Twelve children died and 41 were “severely harmed” because of mistakes by doctors and other problems with their medical treatment over a nine-year period in England and Wales, according to new research.
The study, which looked at primary care safety reports about patients under the age of 18, found there had been 2,191 safety incidents between January 2005 and December 2013. Of those, 658 were described as “harmful”. Primary care mostly means GPs, community nurses and community pharmacies.
The researchers cautioned that under-reporting of such incidents was a problem, so the figures could be higher.
However one patient-safety expert noted that many of the supposed safety incidents involved failing to follow protocol and suggested this might be more about the “less noble” pursuit of office politics rather than “caring deeply” about improving patient care.
The most common reason why a child involved in a safety incident was seeking medical attention was asthma or another respiratory condition. The most common type of error was prescribing the wrong kind of drug, accounting for nearly 32 per cent of the total, followed by mistakes in diagnosis (23 per cent).
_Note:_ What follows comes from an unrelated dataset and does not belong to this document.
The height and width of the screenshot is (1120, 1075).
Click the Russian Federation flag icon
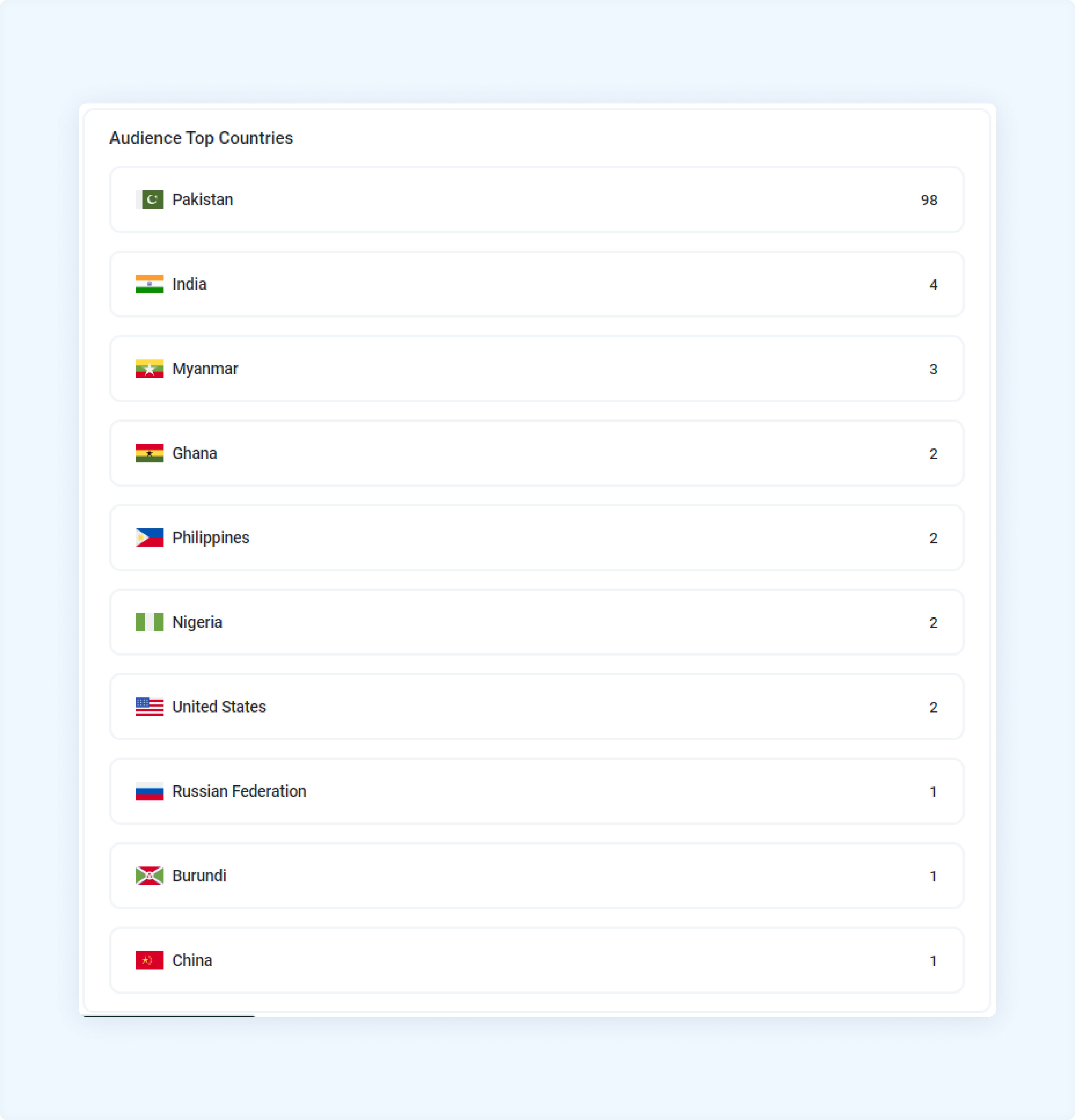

Some problems were systemic, rather than individual.
Writing in the journal PLOS Medicine, the researchers said their work was designed to find ways to prevent “avoidable child deaths”.
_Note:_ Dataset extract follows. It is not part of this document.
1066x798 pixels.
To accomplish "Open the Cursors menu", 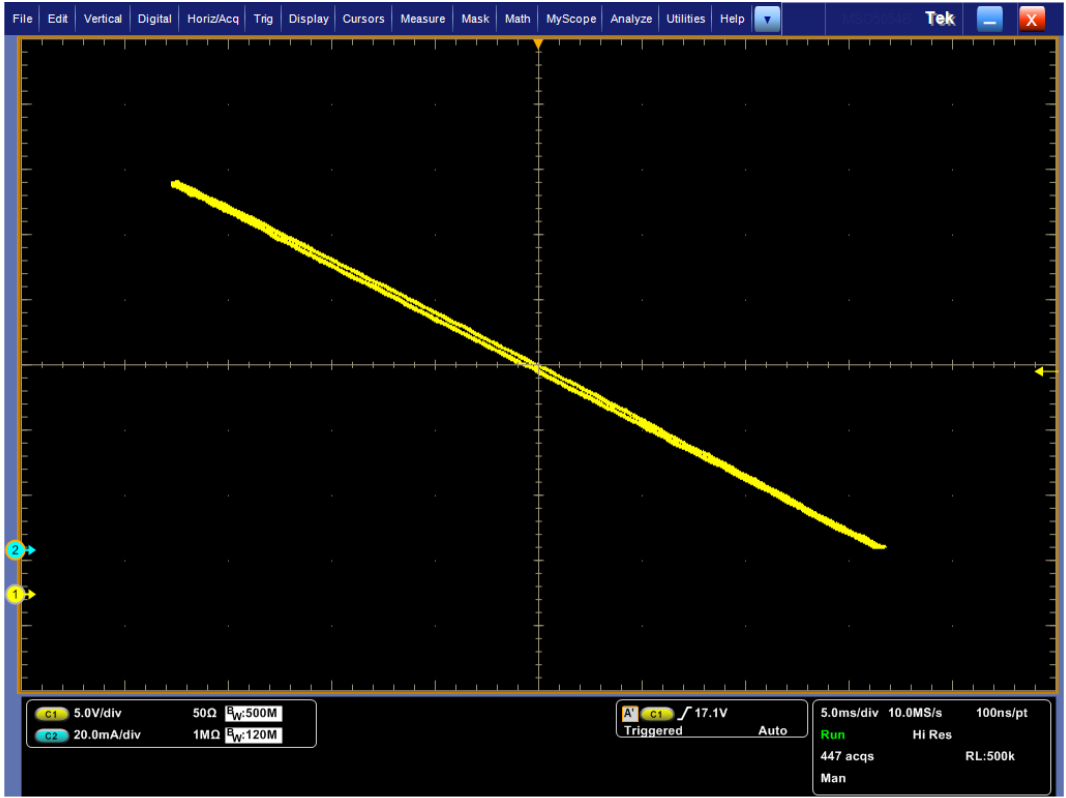I will click(363, 18).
“Of 2,191 safety incidents…, 30 per cent (658) were harmful, including 12 deaths and 41 cases of severe harm,” they said.
“The children involved in these incidents had respiratory conditions (18 per cent), injuries (13 per cent), non-specific signs and symptoms, for example fevers (13 per cent) and gastrointestinal or genitourinary conditions (12 per cent), among others.”
The paper suggested a number of ways to reduce these figures.
“Priority areas for improvement include safer systems for medication provision in community pharmacies; triage processes to enable effective and timely assessment, diagnosis and referral of acutely sick children attending out-of-hours services; and enhanced communication for robust safety-netting between professionals and parents,” it said.
Dr Gordon Schiff, of Harvard Medical School in the US, said the study contained valuable insights into how to better treat sick children.
He also highlighted the problem of under-reporting of safety issues by medical staff, drawing on his own experiences as a primary care doctor and patient-safety researcher.
“At one point, I had filed more error and adverse drug reactions reports than all the other physicians at my public hospital in Chicago combined, making me either the institution’s most dangerous prescriber or its most diligent reporter,” he wrote in an accompanying article in PLOS Medicine.
“Hoping it is more the latter, it is sobering to consider how infrequently adverse events and errors are being reported.”
Dr Schiff said the medical community owed it to the people who “perhaps even took risks” to report problems to learn from what had happened.
However he added that one alleged problem stood out both because of its frequency and “disharmony with a …just-culture perspective” – “failure to follow protocol”.
“Were such reports perhaps more akin to incident reports submitted by supervisors to ‘write up’ an employee who may have committed an error as documentation for the employee’s personnel record and as a warning?” Dr Schiff wondered.
“To the extent these reports were grounded in a retributive workplace culture – rather than a more ideal model of frontline staff submitting reports of errors or problems that they had seen … based on caring deeply about the need to share these widely to help others avoid such pitfalls – these reports fulfil a less noble and valuable function.”